Traffic Meditations

Traffic Meditations

Sitting in Brisbane traffic has its upsides, because it allows for uninterrupted brainstorming. I have some insights worth discussing with you, supposing I prompt some interest.

Tiny Courtesies

The first is the way traffic moves. We live in a society where a host of collaborative processes align to allow us to go about our business more or less peacefully. From time to time I reflect on what a magical thing this is — sort of the opposite of the prisoner’s dilemma, where the balance seems to be on getting along rather than getting ahead. This is all the more remarkable on our roads when you think about how deadly these machines are, and how capable of assertive behaviour.

I have driven all over the world, and until recently lived mostly in the US. You can tell a lot about a people by how you fit into traffic. As an AI practitioner for as long as it has existed, I do not expect autonomous cars to fill a role of social cohesion because driving is the one thing that exercises our social compact in detail. Once you know what to look for, you see thousands of tiny courtesies. This is how it works, by graceful collaboration, largely selfless. Possibly the most obvious are letting cars merge on the highway. Merge lanes here are far shorter than in the US as a fact.

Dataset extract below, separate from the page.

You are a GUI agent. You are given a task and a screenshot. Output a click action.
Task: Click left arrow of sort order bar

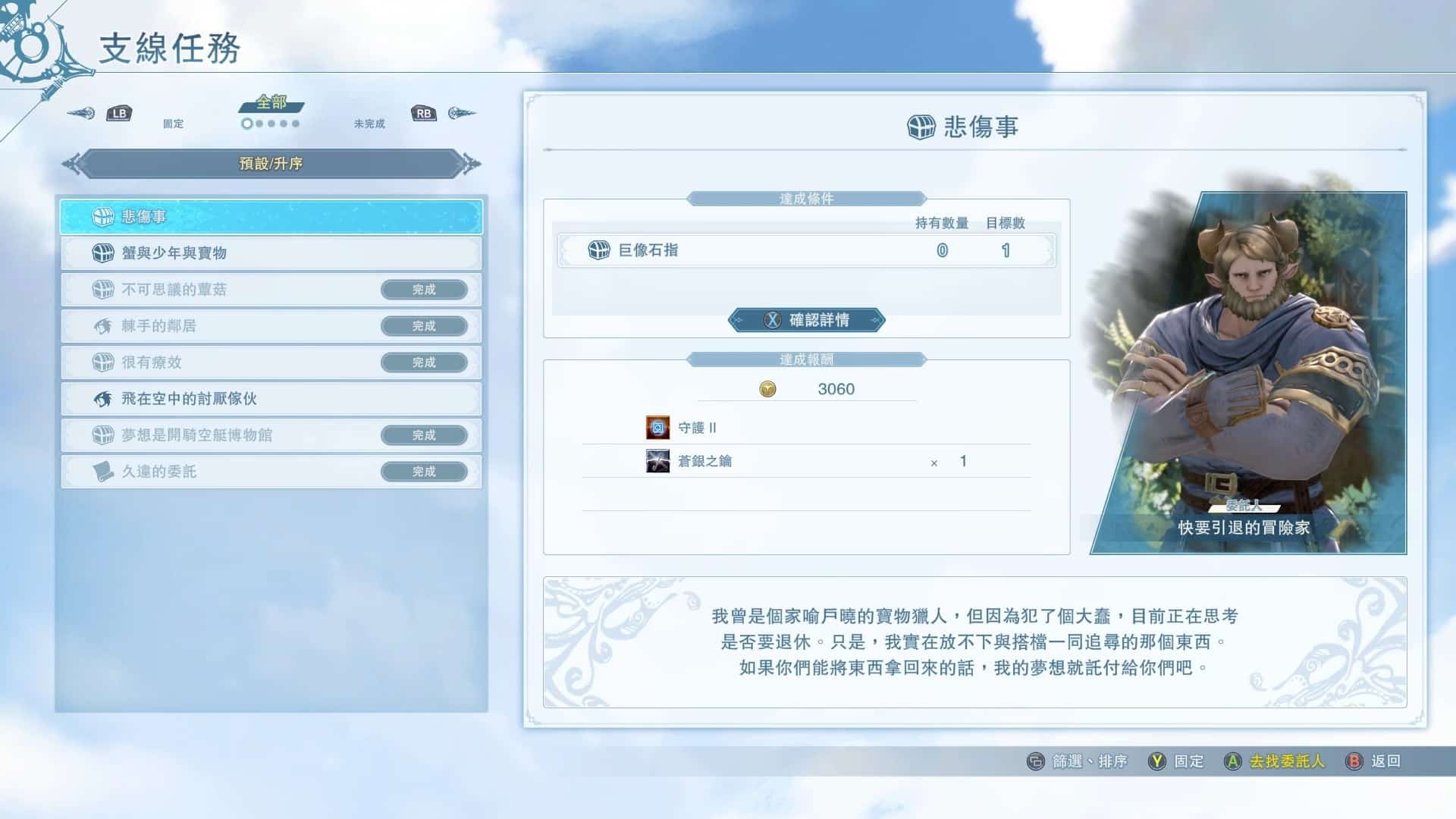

The US also doesn’t have what they call ‘traffic circles’. The reason I believe is that there a permissive tacit collaboration required that Americans just can’t support. It seems a small thing to notice while driving, but I do notice it and believe it reflects a quality of Australia that makes it the most cohesive society I know. Driving gives me joy in this regard, as I approach my swearing in as citizen in a few weeks.

Manufacturing Matters

I will guess that there are about 20 million cars on Australian roads, and that conservatively each averaged over $50,000 in price. On a typical day driving the kids, I see a part of that astonishing $1,000,000,000,000 that is rolling around. Folks, that is a trillion dollars. I venture a guess that I’ll see one car a month that was assembled in Australia. That’s a trillion dollars we send out of the country, basically to never return, other than money we get (and only partly keep in country) by selling the dirt that comprises most of those machines.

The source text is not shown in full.